Der Schauspieler Christopher Reeve, der seit einem Reitunfall querschnittsgelähmt ist, wird zur besten Sendezeit reden. Edward Kennedy darf die Erinnerung an seine Brüder wachrufen. Evan Bayh, Gouverneur des Bundesstaates Indiana und aufstrebender Star des konservativen Parteiflügels, wird die Nominierungsrede für Bill Clinton halten. Der wiederum fährt am Donnerstag nach einer viertägigen Wahlkampftour durch sechs Bundesstaaten in Chicago ein.

Clinton kommt im schicken neuen Amtrak-Waggon

Bevorzugtes Transportmittel ist nicht wie vor vier Jahren der Bus, sondern 16 aufgemotzte „Amtrak“-Eisenbahn-Waggons mit dem klangvollen Namen „Zug ins 21. Jahrhundert“ – ein gewagter Titel, zumal das Streckennetz der nationalen Bahngesellschaft immer kleiner wird, ohne daß sich deswegen die Zahl der Entgleisungen verringern würde.

Die vorhersehbare Ereignislosigkeit des Ereignisses hält allerdings die Presse nicht davon ab, in Übermacht zu erscheinen. Den 4.289 Delegierten stehen über 15.000 Journalisten gegenüber, deren interessantestes Thema die Vergangenheit sein dürfte. In Chicago hatten die Demokraten zum letzten Mal 1968 ihren Parteitag veranstaltet. Damals bekämpften und beschimpften sich in der Halle Gegner und Befürworter des Vietnam- Krieges, während die Polizei auf Anordnung des Bürgermeisters Richard Daley in den Straßen vier Tage und Nächte lang mit Knüppeln auf Demonstranten einschlug. „Chicago 68“ gilt seitdem in den Augen konservativer Demokraten als Synonym für alle Übel in der Partei – vor allem jene, die mit dem Buchstaben L beginnen: „links“ und „liberal“.

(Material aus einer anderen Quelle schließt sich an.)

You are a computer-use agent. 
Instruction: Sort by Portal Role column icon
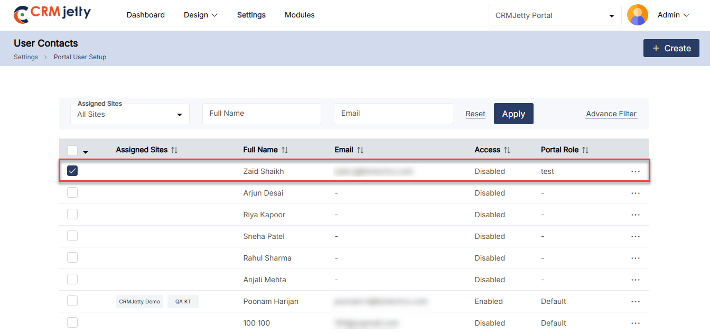click(x=585, y=150)
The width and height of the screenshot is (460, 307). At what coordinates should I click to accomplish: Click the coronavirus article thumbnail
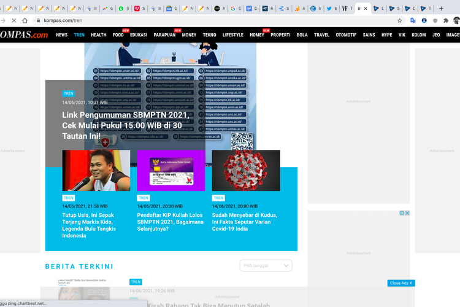(246, 170)
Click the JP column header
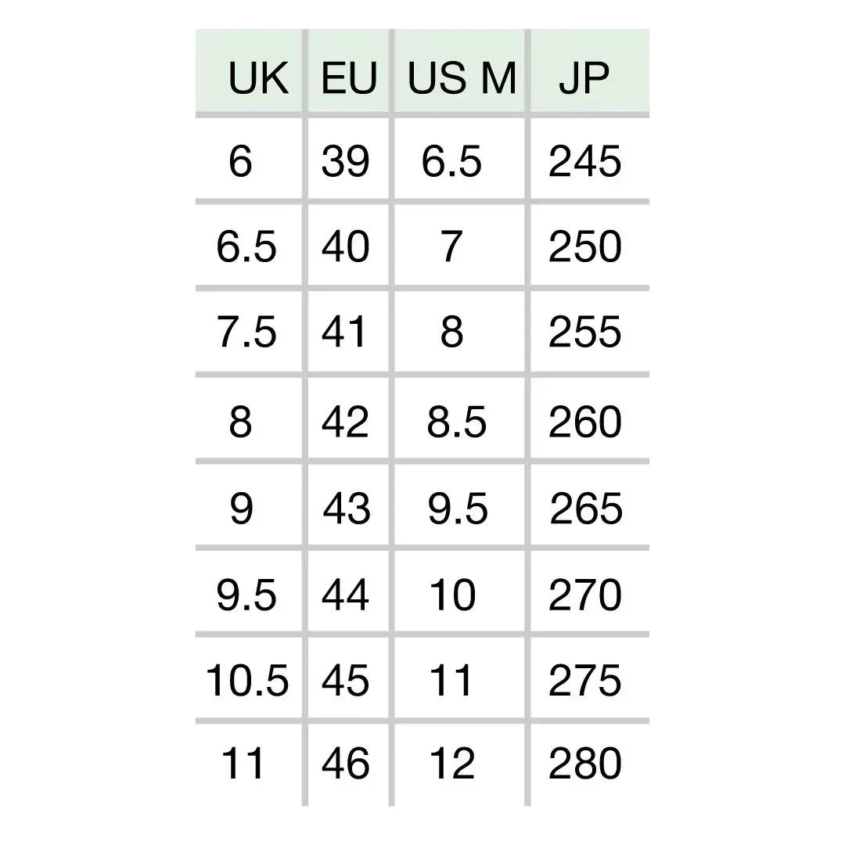Viewport: 845px width, 845px height. (584, 78)
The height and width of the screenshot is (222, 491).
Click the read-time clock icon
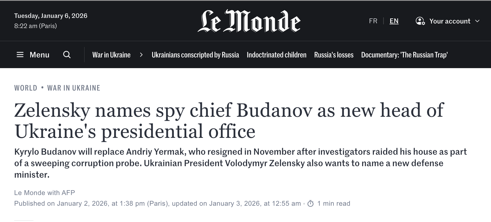(310, 204)
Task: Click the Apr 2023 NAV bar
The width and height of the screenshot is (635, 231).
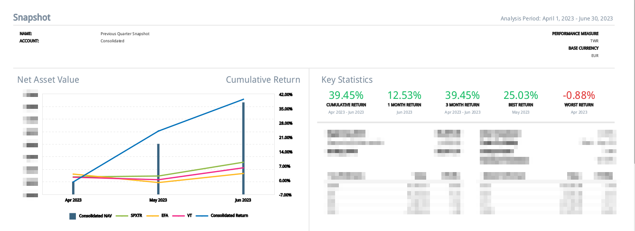Action: tap(73, 188)
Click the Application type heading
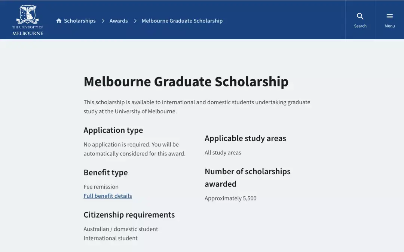Screen dimensions: 404x252 (113, 130)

Folglich soll der Parteitag 1996 nicht nur die Inszenierung der Republikaner in San Diego übertreffen, sondern auch endgültig die Geister von 1968 verjagen. Im Chicagoer Rathaus sitzt inzwischen Daleys Sohn, Richard Jr., der sich im Gegensatz zu seinem Vater auf die Kunst der Imagepflege bestens versteht. Die verelendete West- Side von Chicago, in der sich das „United Center“ befindet, weist renovierte Fassaden und frisch gepflanzte Bäume auf. Die Polizei ist angewiesen, Fotografen und Kameraleuten keinerlei Reminiszenzen an 1968 zu liefern. Den Demonstranten, von denen sich sehr viel mehr als in San Diego angekündigt haben, sind per Los in zwei abgesteckte „Protestzonen“ zugeteilt worden, die sie für jeweils sechzig Minuten benutzen dürfen. Einer der Führer der Protestbewegung von 1968, Tom Hayden, ist heute Delegierter auf dem Parteitag und wird auf einer Podiumsdiskussion erzählen, wie es war, als man sich seine Protestzonen noch selbst aussuchte.

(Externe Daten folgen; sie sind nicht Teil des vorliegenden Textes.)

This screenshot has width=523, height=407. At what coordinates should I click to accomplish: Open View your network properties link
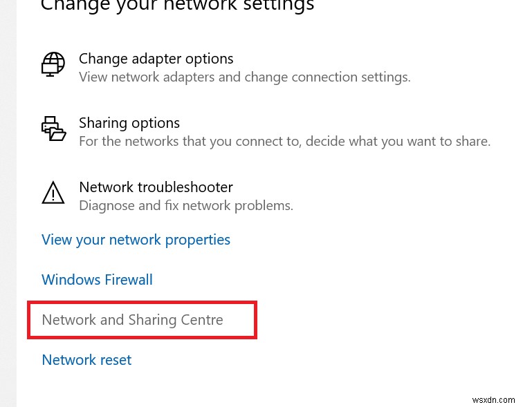(136, 240)
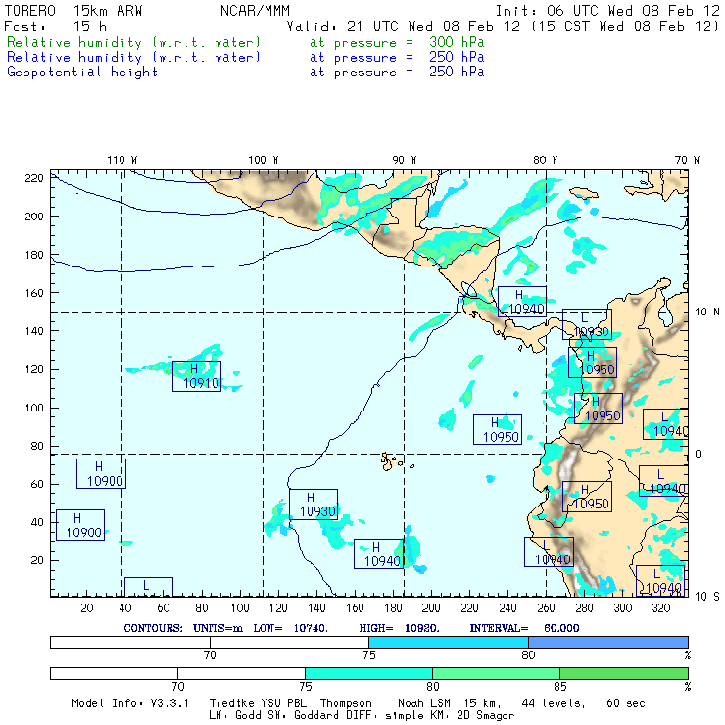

Allerdings wollen sich nicht alle an das staatlich dosierte Recht auf Demonstrationsfreiheit halten. Unter anderem die „Campaign to Cash the Check“, die „Kampagne zur Einlösung des Schecks“, eine Koalition von mehreren Gruppen zur Bekämpfung der Armut, hat angekündigt, zu demonstrieren, wann immer und wo immer sie es für richtig hält.